La corsa per studiare i rischi del deep-sea mining
L’ultima prova, forse la più incisiva, è stata pubblicata ieri sulla rivista Current Biology. Uno studio condotto dal Museo di storia naturale di Londra, dall’università di York e dal Centro nazionale per l’oceanografia di Southampton ha realizzato il primo censimento delle specie viventi nella Clarion-Clipperton Zone. Con un risultato straordinario: ha trovato oltre 5000 specie animali finora completamente sconosciute (solo di 6 di queste si sa che esistono anche in altre zone, ma non hanno ancora un nome scientifico). E ha stimato la biodiversità della regione in ben 6000-8000 specie.
“Ci sono specie straordinarie laggiù. Alcune spugne sembrano le classiche spugne da bagno, altre sembrano vasi. Sono semplicemente bellissime”, spiega Muriel Rabone, una degli autori dello studio. “Una delle mie preferite sono le spugne di vetro.

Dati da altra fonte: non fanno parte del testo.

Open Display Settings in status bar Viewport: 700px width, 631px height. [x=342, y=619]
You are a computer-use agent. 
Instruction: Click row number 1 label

Hanno queste piccole spine e, al microscopio, sembrano piccoli lampadari o piccole sculture”.
Inevitabilmente, avviare l’estrazione di minerali dai noduli polimetallici che si trovano in abbondanza sui fondali della CCZ interferisce con queste specie in modi e con esiti che non sappiamo prevedere. “Condividiamo questo pianeta con tutta questa straordinaria biodiversità e abbiamo la responsabilità di comprenderla e proteggerla”, ha aggiunto Rabone.
Prima di poter capire in concreto quali sono i reali rischi del deep-sea mining servono altri studi. “La quantificazione accurata degli areali e della rarità delle specie, componenti fondamentali del rischio di estinzione, richiede un approccio globale alla tassonomia, studi molecolari approfonditi, e metodi quantitativi standardizzati che consentano analisi regionali”, ricordano gli autori nelle conclusioni dello studio. “Ciò è particolarmente importante se si considera che la CCZ rimane una delle poche aree dell’oceano globale con un’elevata integrità della natura selvaggia. Dati e conoscenze solide sono essenziali per far luce su questa regione unica e garantire la sua futura protezione dagli impatti umani”.